Posted by cayhorstmann on September 15, 2008 at 8:17 AM PDT

Being a Linux user, I watched those applet dragging demos with envy when they only worked on Windows. When the release candidate of JDK 6 update 10 (now there is a product name only a mother could love...) came out, I was eager to try it out on Linux. Initially, I was held back by a factor entirely beyond my control, i.e. my cluelessness and unwillingness to read the docs. Thanks to Aaron Houston and Ken Russell for helping me out. Here are the steps:

  1. First off, you need to make sure that the new functionality is actually enabled. The Linux installer for JDK 6 update 10 doesn't do that for you. You must remove the symlink to the old plugin from your plugins directory (such as ~/.mozilla/plugins) and add a symlink to /path/to/jdk1.6.0/jre/lib/i386/libnpjp2.so
    For example, ln -s ~/jdk1.6.0/jre/lib/i386/libnpjp2.so ~/.mozilla/plugins/libnpjp2.soThis is explained here.
  2. The applet drag gesture is Alt + click, which unfortunately conflicts with the Gnome gesture to drag a window. As explained here, you can write code in your applet to have a different drag gesture, but that seems daft—how are you supposed to know what goes on with the window manager of the person viewing your applet? Maybe Sun could have done a better job here and identify suitable gestures for each platform? At this point, the easiest way around the problem is to reconfigure Gnome. Select System → Preferences → Window, then pick some other key than Alt for window dragging:

    Screenshot-Window Preferences.png
  3. Finally, keep in mind that this doesn't work automatically for all applets. You need to go to the applet code and add a parameter<param name="draggable" value="true">Try it out: Point your browser here and use Alt+Drag to move the applet anywhere you like:
    Screenshot-Draggable-Applet.png

Comments

IANAD ("i am not a developer"), just a java fan who does some minor tweaking and drag-n-drop programming in netbeans, so take my testimony as suspect. anyway, after several weeks of failure i was able to get the draggable applet to work in ubuntu heron 8.04 with jdk6u10-b33 by following Cay's advice. the trick seems to be the libnpjp2.so plugin, by copying or symbolic link, in the $HOME/.mozilla/plugins directory. i'm not even sure i had to remove the old plugin (libjavaplugin_oji.so), as the draggable feature seems to work even after i put libjavaplugin_oji.so back in the plugins dir.
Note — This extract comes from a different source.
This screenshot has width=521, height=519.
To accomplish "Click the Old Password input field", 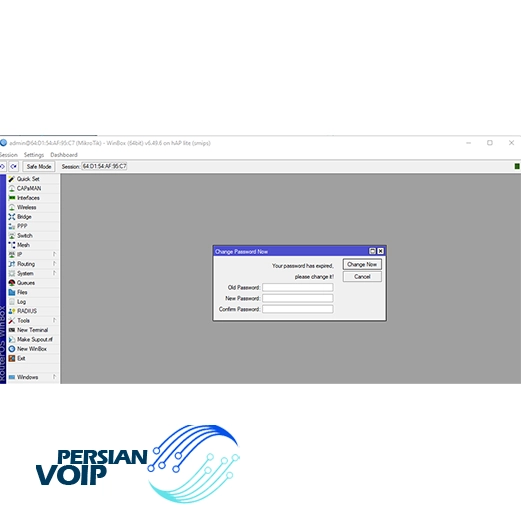I will pos(298,287).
Apparently "xulrunner-1.9-javaplugin.so" is the magic word, this makes the new applets work in firefox 3 in ubuntu intrepid: sudo update-alternatives --install /etc/alternatives/xulrunner-1.9-javaplugin.so xulrunner-1.9-javaplugin.so /usr/lib/jvm/java-6-sun/jre/lib/i386/libnpjp2.so 50 sudo update-alternatives --config xulrunner-1.9-javaplugin.so and select the libnpjp2.so option

Anyone care to share how to get this to work in Ubuntu Intrepid or Hardy? I've used update-alternatives and so forth, and the libnpjp2.so is installed to the right place (/usr/lib/firefox/plugins), and I remove the libjavaplugin.so, but still draggable applets and jnlp applets don't work. In particularly I've been testing these applets: https://scenegraph-demos.dev.java.net/demo-applets.html Java 1.6 update 10 build 33 is installed. I also downloaded the latest from the sun site and used update-alternatives to point to the right .so and it didn't work. I also fixed the plugins in /usr/lib/mozilla/plugins too, no dice.

>how are you supposed to know what goes on with the window manager of the person viewing your applet? ...At this point, the easiest way around the problem is to reconfigure Gnome. You could also create a "dragable area" e.g the controls on top of your applet with UI telling the user that he can drag it (without additional shortcuts). The draggable applet sample on the early acces page does it this way. Shortcuts are only helpful for powerusers anyway ;)

Am not interested in having multiple versions of Java, mixing 32bit and 64bit libraries cause a whole bunch of problems in browsers. And come one, 64bit CPU's have been mainstream since the year 2000 now.

@mrmorris it works on 64bit linux too.... who says you have to run 64bit software on 64bit systems.

Let's set it straight that this is for the 32bit Linux users, not the unfortunate 64bit users.